Set problem:
Retype the portion of the MechWarrior 5 'mech spreadsheet notes below between "For MechWarrior 5: Mercenaries" and "are now included.", inclusive, with no changes.

Selection:
..............................
For MechWarrior 5: Mercenaries players, this is a spreadsheet made to show all of the ‘mechs present in the game back when it was first launched. As of today, all DLC ‘mechs are now included.
Tips for Newcomers/Those Unfamiliar with the Franchise
I realize there are a decent number of things that might not be immediately obvious, as this was drafted with other MW fans first and foremost in mind (created, as it was, back during the EGS release window, and the only ones of us who cared enough to buy MW5 were almost exclusively people with some degree of experience in Battletech/Mechwarrior). So here’s some things to keep in mind as you peruse this sheet, going left to right in columns:
- Obviously, DLC is self-explanatory. If it’s got HotIS, it’s a ‘mech that only appears in Heroes of the Inner Sphere. For the majority of ‘mechs added by the DLC, this means they can hold some sort of DLC-only gear (motive equipment, ECM, or Active Probes), though some ‘fleshing out’ of variants without this tech occurred as well. Optimistically called this column “DLC” with a color code for HotIS… hoping one day, I can add a new acronym with a different color code :’)
- Knowing ‘mech chassis name, chassis code, and variants is very useful, especially in more stressful/hurried situations. Seeing a ‘mech’s variant, and knowing it off the top of your head, can save you the trouble of needing to take your eyes off a target to look at its infobox to see exactly what it has mounted — an Awesome 8Q has three PPCs. A Charger 1A1 is a non-threat. A Hunchback 4H is much less threatening than a 4G or 4P. Things like this become second-nature, the more time you spend in the game, and especially given that ‘mechs will only ever mount vanilla loadouts.
..............................
Data lines:
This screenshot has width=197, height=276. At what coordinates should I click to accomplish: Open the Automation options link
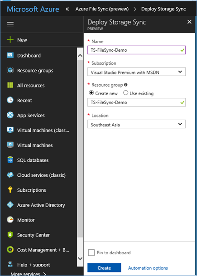(148, 268)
..............................
In response:
For MechWarrior 5: Mercenaries players, this is a spreadsheet made to show all of the ‘mechs present in the game back when it was first launched. As of today, all DLC ‘mechs are now included.